On a SAN the 16tb limit comes generally from 32 bit SANs the 64 bit SANs wouldn't have it. Plenty of SAN solutions can handle 500tb or 10x that much. So just upgrade. If you only want backup there are plenty of hardware backup devices that handle this. For example exagrid scales to I believe 300tb / hr much less 500tb total. This isn't gigantic in today's world. You just need to have a conversation with your vendor, or an agent. You aren't asking for anything abnormal or challenging.

Isilon by Anonymous Coward · 2015-07-25 08:36 · Score: 0

I manage 6 Isilon clusters, 4 of them has 1.2PB. Today with 20 x X410 nodes you can have 1.2PB and it's scalable, fast and can be backed up easy. Of course the price is high but the solution works perfectly.

Enterprise SAN by Anonymous Coward · 2015-07-25 08:39 · Score: 0

There are many Enterprise SANs that can support that size. Dell Compellents have a maximum LUN size of 10PB for instance.

But restore ... by Ungrounded+Lightning · 2015-07-25 08:53 · Score: 2

Just put "bomb" and "assassinate" in every line. ... It's all going to get backed up.

But getting them to restore it after it's gotten lost or corrupted is difficult.

--
Bantam Dominique roosters crow a four-note song. Once you've heard it as "Happy BIRTHday" you can't NOT hear it that way

Re:But restore ... by Anonymous Coward · 2015-07-25 15:23 · Score: 0

If you include the name of a president in your data, you will get to see your backups presented as evidence in court.
Re:But restore ... by Hognoxious · 2015-07-26 00:10 · Score: 1

They still apply that bit in about disclosing the nature and cause of the accusation, did they?
That's cute.

--
Confucius say, "Find worm in apple - bad. Find half a worm - worse."

What are your IOPS and throughput requirements? by DamnStupidElf · 2015-07-25 08:59 · Score: 2

For high throughput/IOPS requirements build a Lustre/Ceph/etc. cluster and mount the cluster filesystems directly on as many clients as possible. You'll have to set up gateway machines for CIFS/NFS clients that can't directly talk to the cluster, so figure out how much throughput those clients will need and build appropriate gateway boxes and hook them to the cluster. Sizing for performance depends on the type of workload, so start getting disk activity profiles and stats from any existing storage NOW to figure out what typical workloads look like. Data analysis before purchasing is your best friend.
....................
*Exercise goal*. Continue the forum thread on scaling storage to hundreds of terabytes, picking up right after its final sentence. None of the material is needed here.

*Recorded data*.
....................
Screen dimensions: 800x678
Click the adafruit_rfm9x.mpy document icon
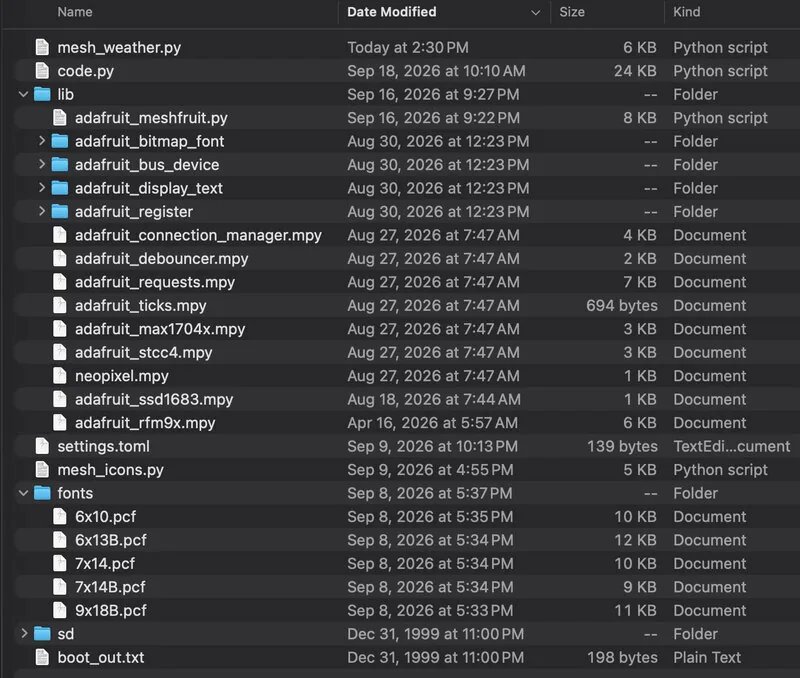click(x=60, y=423)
....................
*Reply to the task*.
If the IOPS and throughput requirements are especially low (guaranteed < 50 random IOPS [for RAID/background process/degraded-or-rebuilding-array overhead] per spindle and what a couple 10gbps ethernet ports can handle, over the entire lifetime of the system) then you can probably get away with just some SAS cards attached to SAS hotplug drive shelves and building one big FreeBSD ZFS box. Use two mirrored vdevs per pool (RAID10-alike) for the higher-IOPS processing group and RAIDZ2 or RAIDZ3 with ~15 disk vdevs for the archiving group to save on disk costs.

Plan for 100% more growth in the first year than anyone says they need (shiny new storage always attracts new usage). Buy server hardware capable of 3 to 5 years of growth; be sure your SAS cards and arrays will scale that high if you go with one big storage box.

Buy a Storage Pod by Areyoukiddingme · 2015-07-25 09:00 · Score: 3, Informative

Buy Storage Pods, designed by BackBlaze. You can get 270TB of raw storage in 4U of rackspace for $0.051 per gigabyte. Total cost for half a petabyte of raw storage: $27,686. To back it all up cheaply but relatively effectively, buy a second set to use as a mirror. $55,372. For use with off-the-shelf software (FreeNAS running ZFS or Linux running mdm RAID) to present a unified filesystem that won't self-destruct when a single drive fails, you'll need to over-provision enough to store parity data. Go big or go home. Just buy another pod for each of the primary and the backup sets. Total of 6 pods with 1620TB of raw storage: $83,058. Some assembly required. And 24U of rackspace required, with power and cooling and 10Gbe ethernet and UPSs (another 4-8U of rackspace).

Expect a ballpark price of something a little under $100,000 that will meet your storage requirements with sufficient availability and redundancy to keep people happy. It will require 2 racks of space, and regular care and feeding. Do the care and feeding in house. A support contract where you pay some asshole tens of thousands of dollars a year to show up and swap drives for you is a waste of money. Bearing that in mind, as other posters have said, talk to storage vendors selling turnkey solutions. Come armed with these numbers. When they bid $1 million, laugh in their faces. But there's an outside chance you'll find a vendor with a price that is something less than hyperinflated. Stranger things have happened.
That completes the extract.